Uffizi, in mostra Vasari e i rapporti controversi con gli artisti bolognesi
Sappiamo che Michelangelo lavorò solo per un anno a Bologna, realizzando tre statue che si possono ancora ammirare in San Domenico. Secondo Giorgio Vasari, biografo mediceo degli artisti, lo scultore sarebbe fuggito dalla nostra città perché «qui perdeva tempo». Non è tenero il pittore e architetto aretino, patriarca degli storici dell’arte, con la vita artistica sotto le Due Torri, che definisce senza scuola, troppo pratica, scagliandosi in particolare contro Amico Aspertini.
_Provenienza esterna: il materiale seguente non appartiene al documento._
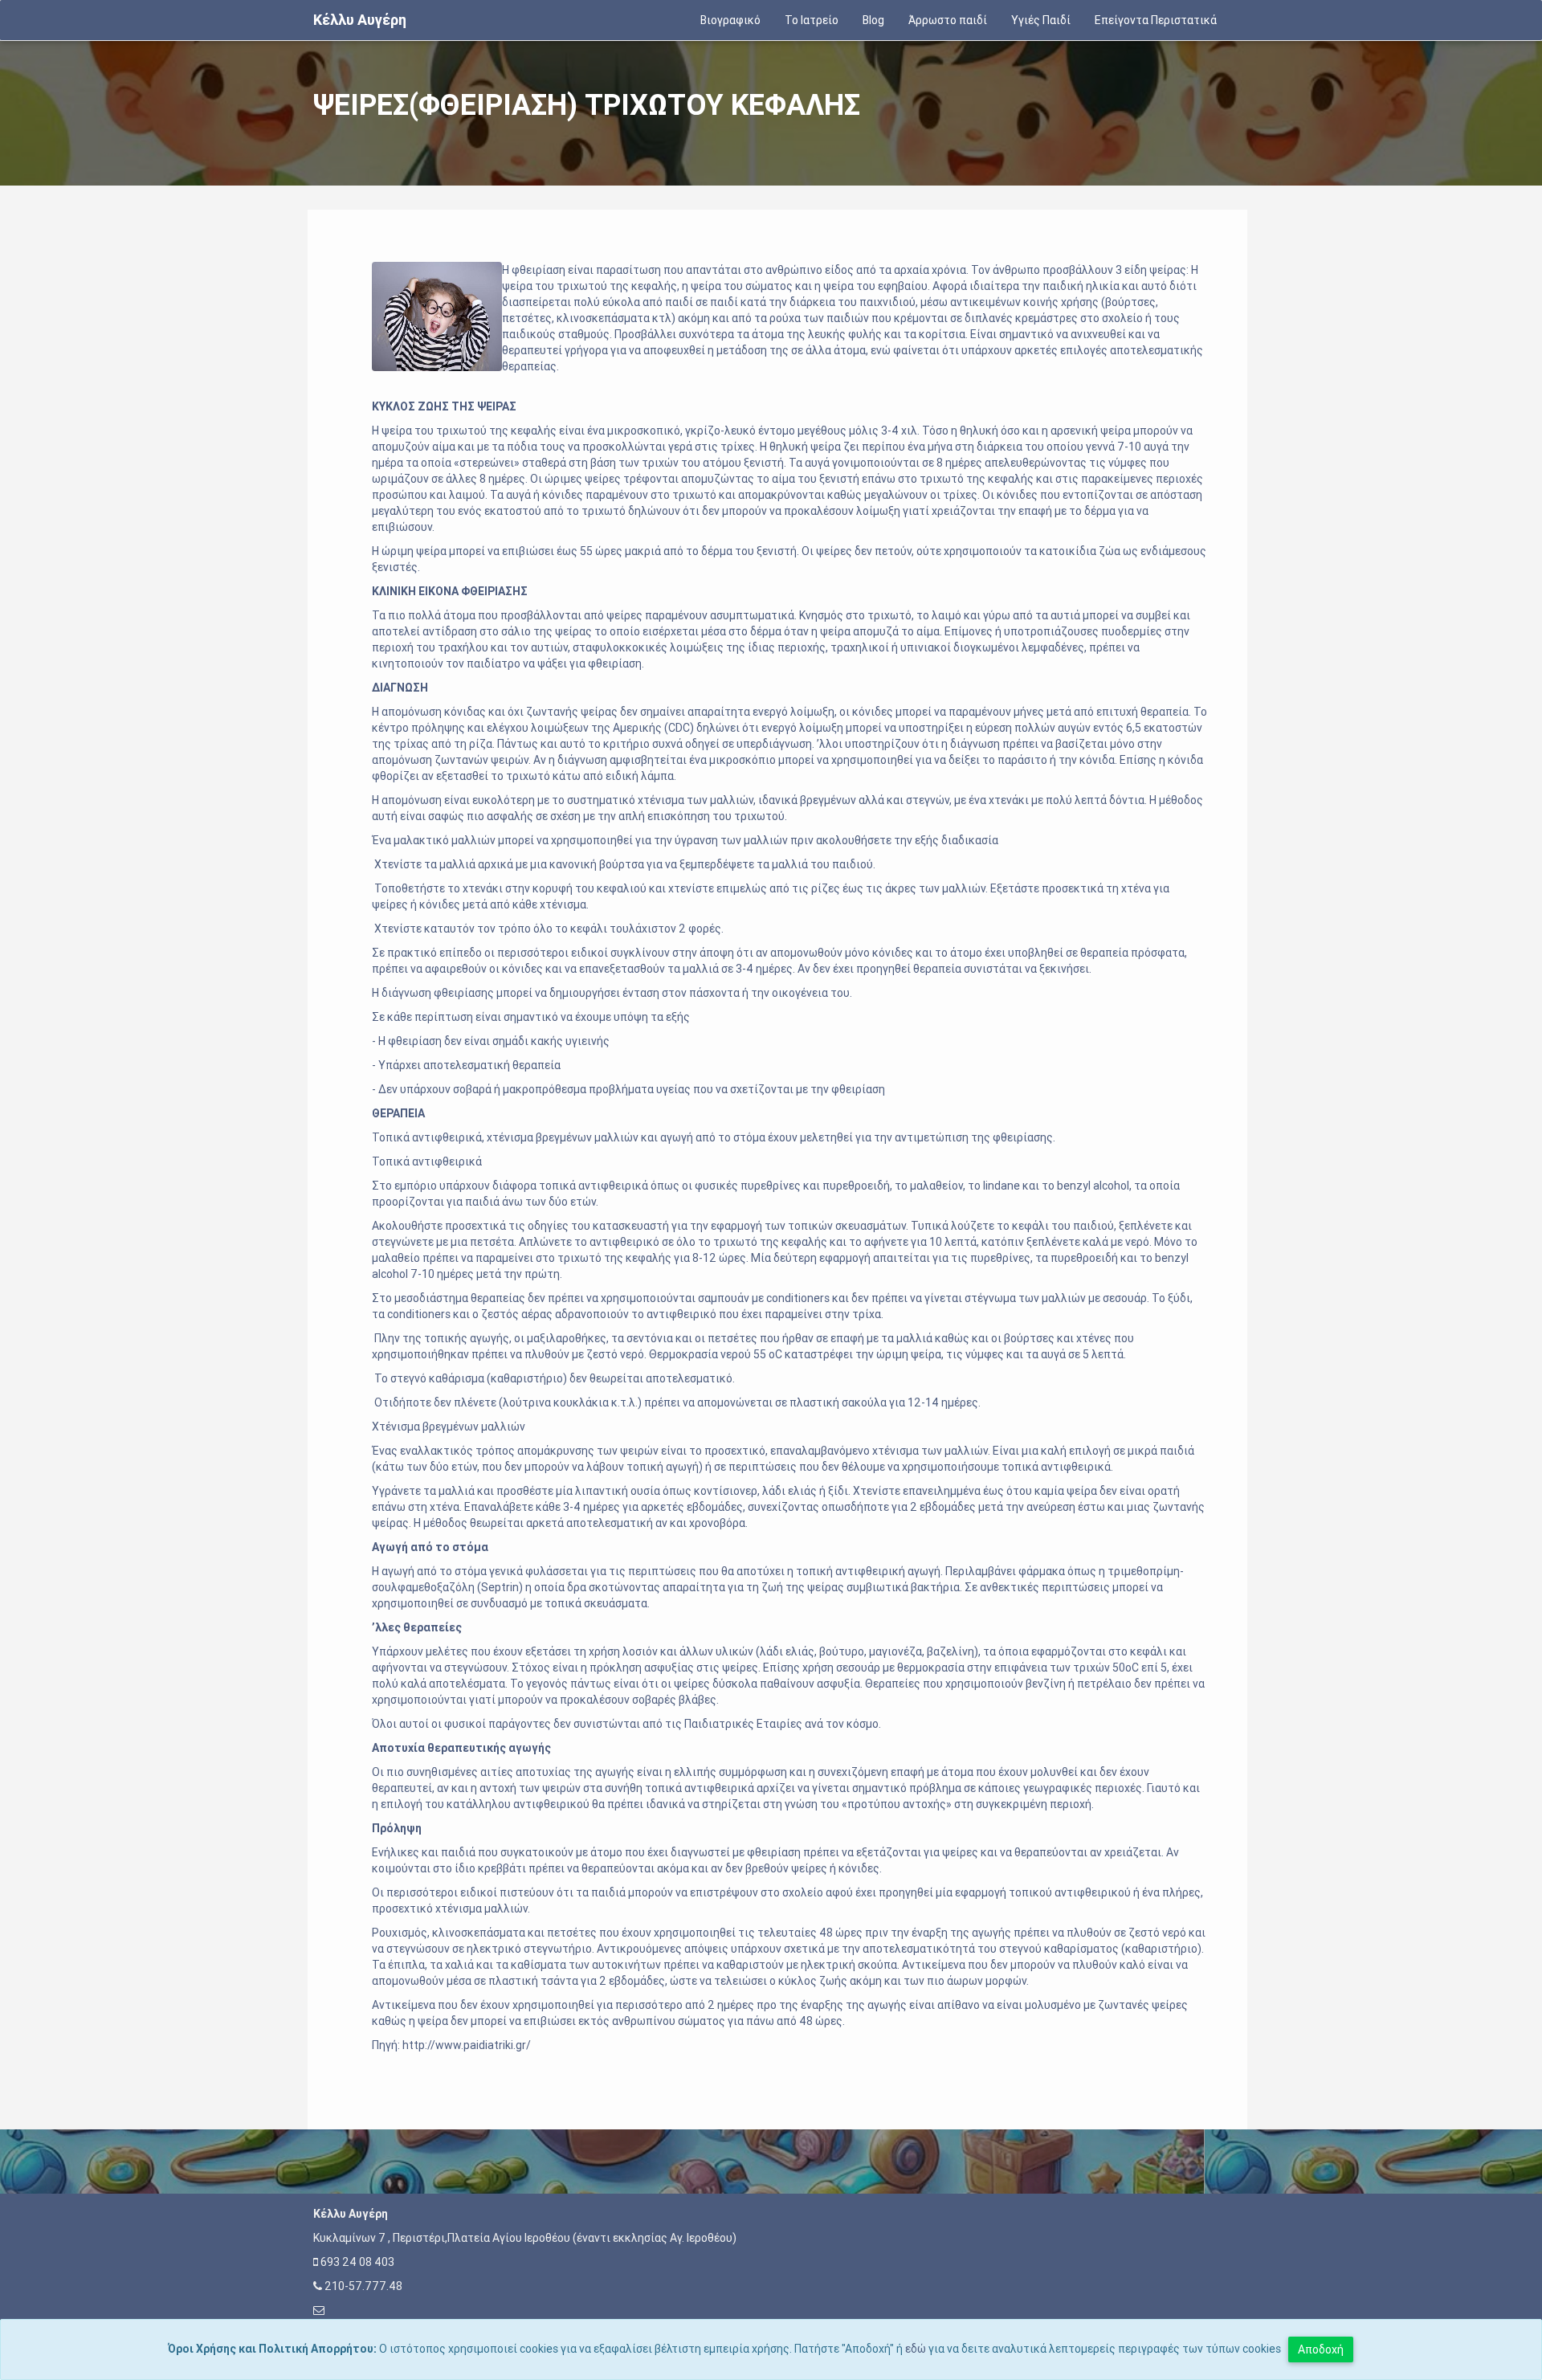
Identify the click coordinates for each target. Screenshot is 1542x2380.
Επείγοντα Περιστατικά (1156, 20)
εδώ (915, 2348)
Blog (873, 20)
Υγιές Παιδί (1041, 20)
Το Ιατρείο (811, 20)
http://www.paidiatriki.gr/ (466, 2045)
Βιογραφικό (730, 20)
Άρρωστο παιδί (947, 20)
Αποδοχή (1321, 2349)
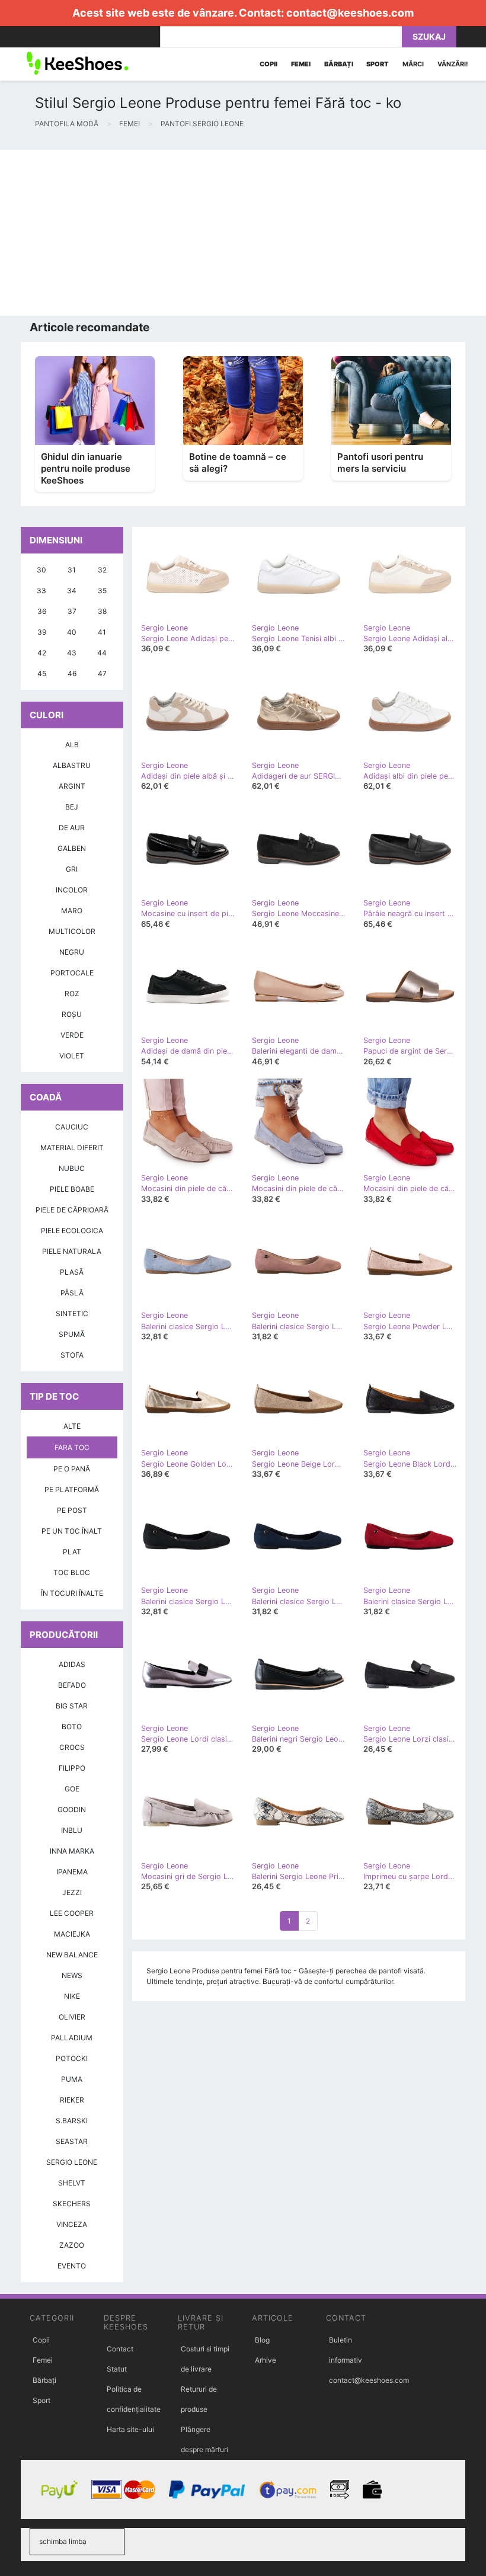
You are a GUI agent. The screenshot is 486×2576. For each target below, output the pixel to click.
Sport (41, 2400)
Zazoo (71, 2245)
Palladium (71, 2037)
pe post (72, 1510)
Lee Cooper (72, 1913)
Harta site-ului (130, 2429)
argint (72, 786)
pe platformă (71, 1489)
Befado (72, 1685)
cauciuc (71, 1126)
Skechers (72, 2203)
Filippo (72, 1768)
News (72, 1975)
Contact (120, 2348)
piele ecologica (72, 1230)
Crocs (72, 1747)
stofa (72, 1355)
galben (71, 848)
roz (72, 993)
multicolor (72, 931)
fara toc (72, 1447)
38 (102, 611)
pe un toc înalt (71, 1531)
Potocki (72, 2058)
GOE (72, 1788)
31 (72, 569)
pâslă (72, 1292)
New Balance (72, 1954)
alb (72, 744)
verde (72, 1035)
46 (72, 673)
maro (71, 910)
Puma (71, 2079)
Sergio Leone (71, 2162)
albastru (72, 765)
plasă (72, 1272)
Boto (72, 1726)
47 (102, 673)
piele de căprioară (72, 1209)
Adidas (72, 1664)
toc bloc (71, 1572)
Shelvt (71, 2182)
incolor (72, 889)
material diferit (72, 1147)
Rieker (72, 2099)
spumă (72, 1334)
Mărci (413, 64)
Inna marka (72, 1851)
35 (102, 590)
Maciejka (72, 1933)
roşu (72, 1014)
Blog (262, 2339)
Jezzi (72, 1892)
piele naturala (71, 1251)
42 (41, 652)
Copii (41, 2339)
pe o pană (71, 1468)
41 (102, 632)
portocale (72, 972)
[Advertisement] (243, 233)
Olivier (72, 2016)
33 (41, 590)
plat (72, 1551)
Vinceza (71, 2224)
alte (72, 1426)
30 (41, 569)
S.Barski (72, 2120)
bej (71, 806)
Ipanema (72, 1871)
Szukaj (429, 36)
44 (102, 652)
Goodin (71, 1809)
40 (71, 632)
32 (102, 569)
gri (72, 869)
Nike (72, 1996)
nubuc (72, 1168)
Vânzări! (452, 64)
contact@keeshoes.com (350, 13)
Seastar (72, 2141)
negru (71, 952)
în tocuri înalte (72, 1593)
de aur (72, 827)
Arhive (265, 2360)
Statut (117, 2368)
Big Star (72, 1705)
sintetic (72, 1313)
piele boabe (72, 1189)
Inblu (71, 1830)
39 (41, 632)
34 (71, 590)
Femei (43, 2360)
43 (71, 652)
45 (41, 673)
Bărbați (44, 2380)
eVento (71, 2265)
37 (72, 611)
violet (71, 1055)
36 (41, 611)
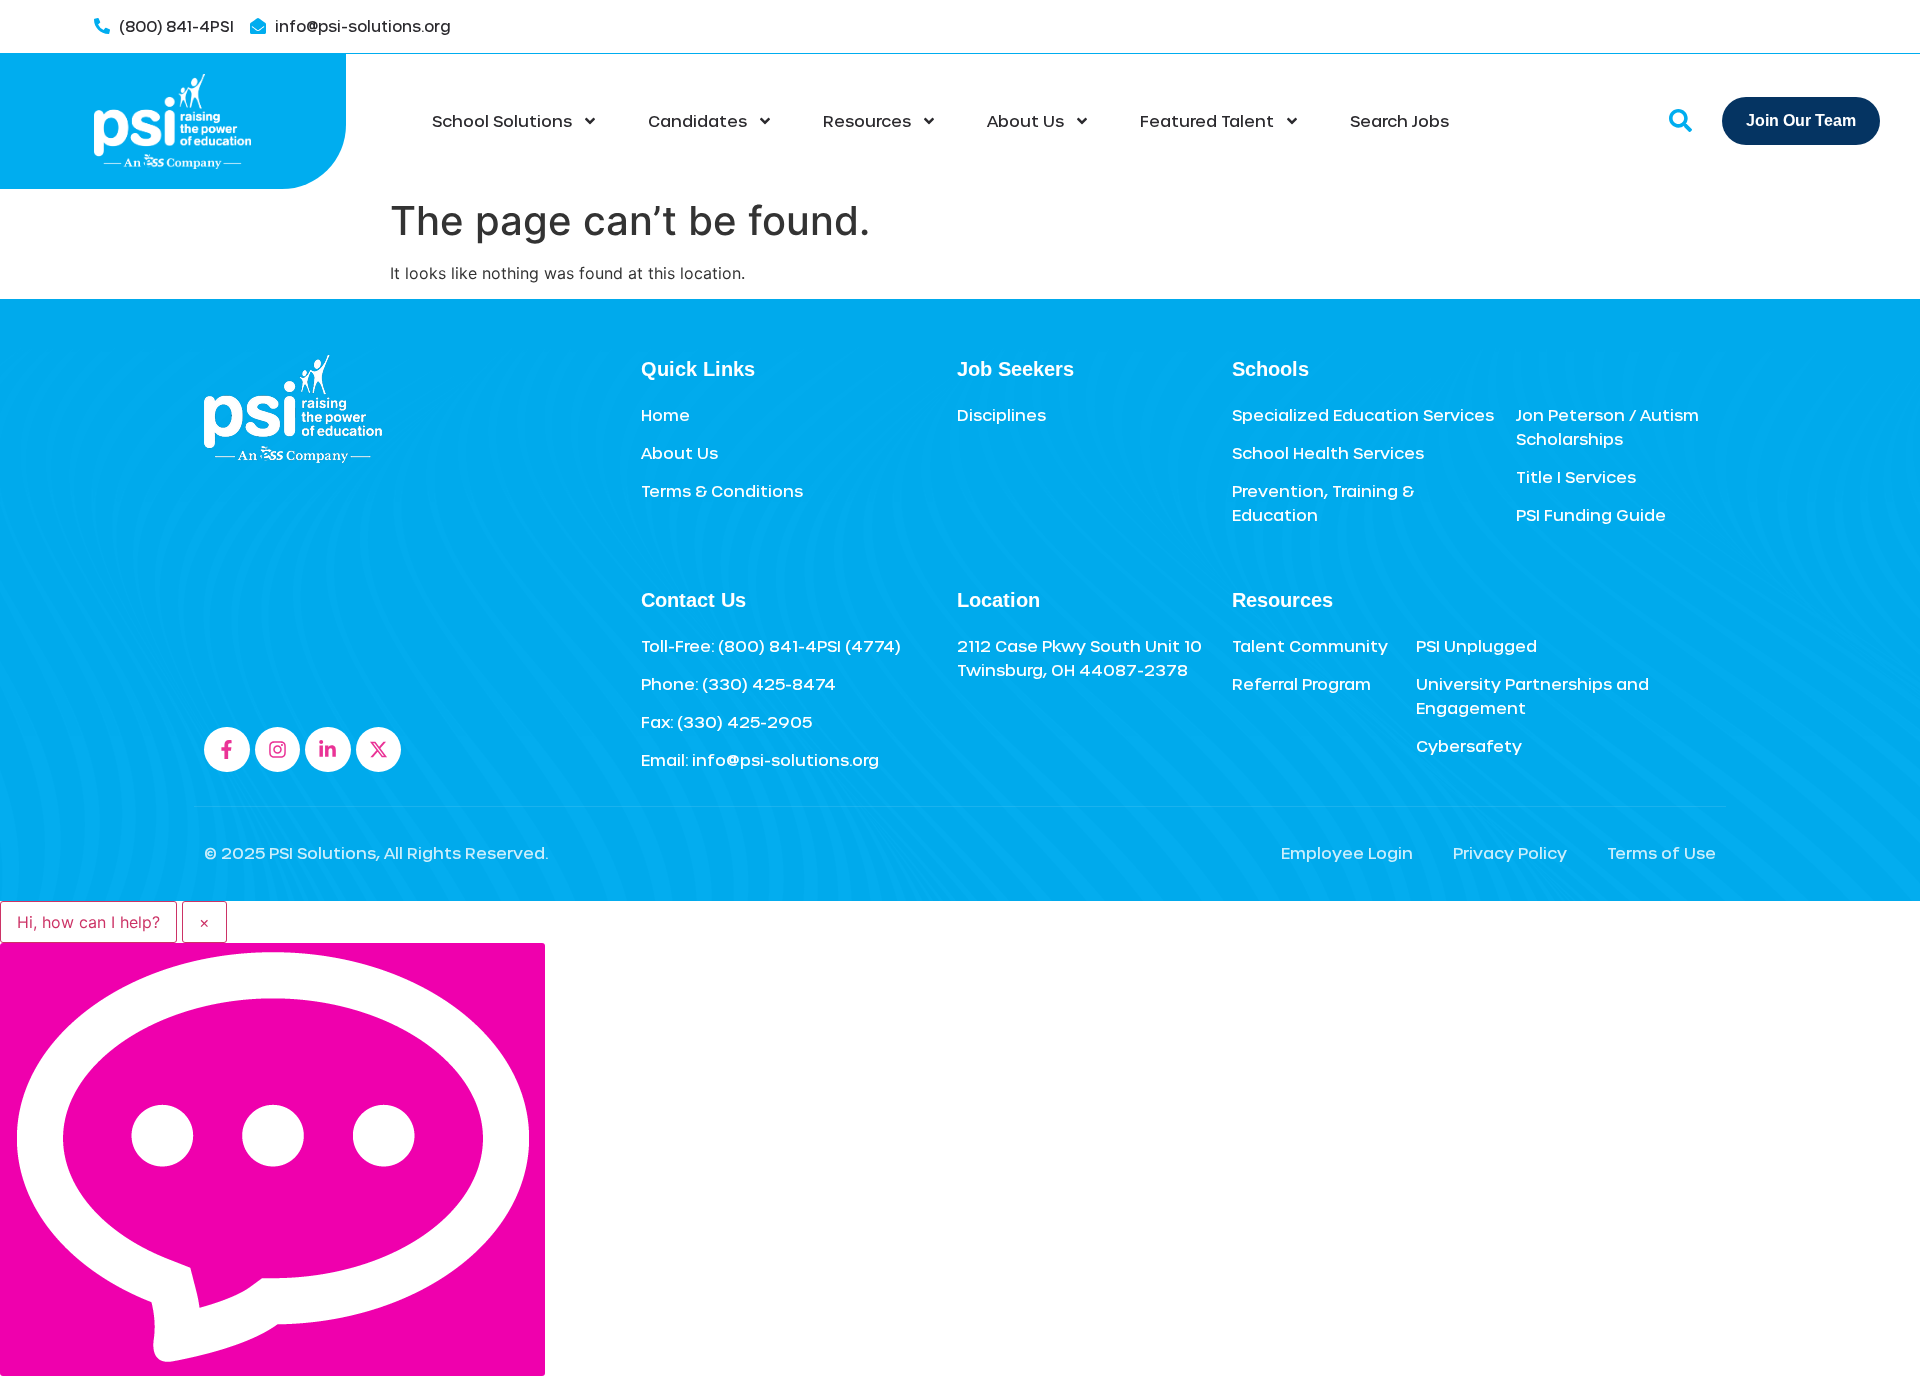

Le Gallerie degli Uffizi a Firenze hanno inaugurato una mostra intitolata «D’odio e d’amore – Giorgio Vasari e gli artisti a Bologna», realizzata grazie a un lungo lavoro di ricerca con materiali conservati in sede. A cura di Marzia Faietti e Michele Grasso, raccoglie disegni, stampe, quadri e fonti bibliografiche; si può visitare fino al 2 dicembre nella sala Edoardo Detti del Gabinetto dei disegni e delle stampe del museo fiorentino. L’odio è presto raccontato, proprio con una nota su Amico Aspertini di
Vasari, tratta dalla «Vita di Bartolomeo da Bagnacavallo e d’altri Pittori Romagnuoli», edizione del 1568. Scrive il toscano, dopo il soggiorno sotto le Due Torri del 1539: «Né è maraviglia che quella d’Amico fusse più pratica che altro, perché si dice che, come persona astratta che egli era e fuor di squadra dall’altre, andò per tutta Italia disegnando e ritraendo ogni cosa di pittura e di rilievo, e così le buone come le cattive… le quali fatiche furono cagione che egli fece quella maniera così pazza e strana». Era un anticlassico per eccellenza, Amico, formatosi guardando i pittori nordici e la realtà: «eccentrico e irregolare» lo definiva Andrea Emiliani nel catalogo della bella mostra realizzata in città nel 2008. Così non poteva non dispiacere a un gusto formatosi alla scuola dei grandi maestri del Rinascimento come quello del Vasari, che allargava il suo giudizio velenoso agli altri artisti petroniani contemporanei, definendoli con «il capo pieno di superbia e di fumo». Eppure nel titolo alla parola odio ne è affiancata un’altra: amore. Perché il critico, qualche anno dopo, fiutando la nuova aria che spirava da questa parte dell’Appennino, muta parere. Pesava sul primo anatema la sua formazione accademica, che rifiutava ciò che si muoveva fuori dei canoni. Il giudizio si rovescia tra il 1539 e 1568, «in un’epoca in cui cambia in modo radicale anche tutto il panorama artistico in Italia», nota il direttore degli Uffizi, Eike Schmidt. Come la valutazione di Prospero Fontana, maestro dei Carracci, è totalmente diversa, molto positiva. La mostra permette di vedere materiali altrimenti di difficile accesso e di seguire i ragionamenti di Vasari confrontando varie opere. (ma.ma.)